The Senate Commerce Committee unanimously advanced legislation reauthorizing the FAA through 2021, adopting 56 amendments en bloc without discussion, including several on drones and one requiring that passengers be barred from talking on their cellphones during flights. “Our committee has acted to continue advancing unmanned aircraft systems and other aviation innovations while offering airline passengers new protections,” said a statement from Chairman John Thune, R-S.D., whose substitute amendment was approved during the Thursday markup.
GAO found continuing "weaknesses" in Lifeline USF program management despite FCC and Universal Service Administrative Co. efforts to improve controls over finances and enrollment by low-income consumers.
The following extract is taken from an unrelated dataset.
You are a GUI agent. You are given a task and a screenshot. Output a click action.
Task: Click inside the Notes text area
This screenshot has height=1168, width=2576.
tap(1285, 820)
There are also broader problems in USF contribution system oversight and the commission's use of a private bank account rather than the Treasury Department to store $9 billion in USF net assets, said a May 30 GAO report released Thursday. Policymakers and others disagreed on the extent to which the previous FCC's actions already were addressing some of the issues, but Chairman Ajit Pai made it clear he plans to do more.
If the FCC doesn't act by Wednesday, a proposed USF contribution factor will take effect July 1, a spokesman told us. The Office of Managing Director proposed a Q3 contribution rate of 17.1 percent of carrier revenue from interstate and international telecom end users, said a public notice released June 13 (see 1706130072). "If the Commission takes no action regarding the projections of demand and administrative expenses and the proposed contribution factor within the 14-day period following release of this Public Notice, they shall be deemed approved by the Commission."
Three more Alaska entities asked the FCC not to use a rural healthcare reserve fund to lower the Q3 USF contribution factor, as proposed. Community Connections, Cross Road Health Ministries and the Native Village of Savoonga made filings posted Friday and Monday in docket 96-45. The FCC's proposed Q3 USF contribution factor of 17.1 percent of end-user interstate and international telecom revenue is to be deemed effective Tuesday, absent commission action. An FCC spokesman didn't comment Monday.